§ **Passage for review**:
Meandering down into Mendocino’s Anderson Valley, the temperature plummets. This after all, is Roederer country—home to barely ripe Chardonnay and Pinot Noir destined for California’s finest sparking wines. The Anderson Valley is cooler than both the Russian River Valley and the Santa Maria Valley—two appellations regarded for cool climate growing.
The Klindt Vineyard---10 acres planted mostly to Pinot Noir---is perched on a hillside overlooking two of region’s most exalted sites: Hein Family Vineyard and Savoy. One might postulate that it is better situated than its neighbors below. It sits at 400 feet in elevation and 17 miles from the Pacific Ocean. The heavy clay loam soils, facing south by southwest, are replete with fractured rock.

§ **Dataset entries**:
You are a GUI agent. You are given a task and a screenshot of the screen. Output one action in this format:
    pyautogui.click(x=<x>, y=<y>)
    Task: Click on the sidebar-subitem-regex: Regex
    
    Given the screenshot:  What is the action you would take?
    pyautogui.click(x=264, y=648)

§ **Task list**:
• a. In the passage on Anderson Valley and the Klindt Vineyard above the records, can you reproduce word for word the part that opens with the words containing "The Klindt Vineyard---10" and closes with "with fractured rock."?
• b. Answer these from the passage on Anderson Valley and the Klindt Vineyard:
(i) Which two appellations is the Anderson Valley said to be cooler than?
(ii) How many acres does the Klindt Vineyard cover?
(iii) How many miles from the Pacific Ocean does the Klindt Vineyard sit?
• c. Can you write what comes next in the passage on Anderson Valley and the Klindt Vineyard, picking up after its final sentence?

§ **Results in order**:
• a.
The Klindt Vineyard---10 acres planted mostly to Pinot Noir---is perched on a hillside overlooking two of region’s most exalted sites: Hein Family Vineyard and Savoy. One might postulate that it is better situated than its neighbors below. It sits at 400 feet in elevation and 17 miles from the Pacific Ocean. The heavy clay loam soils, facing south by southwest, are replete with fractured rock.

• b.
(i) The Russian River Valley and the Santa Maria Valley.
(ii) 10 acres.
(iii) 17 miles.

• c.
There is a diverse selection of clonal material in the vineyard, including clones 667, 113, 115, 777 as well as some Pommard. Provided Pinot clones are well-suited to their host climate (in this case, they are), a diverse selection of them will produce heightened complexity in the ensuing wine.
Bob Klindt has what we call a “fringe site” or one that lays on the edge of viable grape growing. Just one ridge to the west, the ambient temperature is too cold to reliably produce ripe grapes. We covet this, knowing that vines pushed to their absolute limits will produce compelling wine.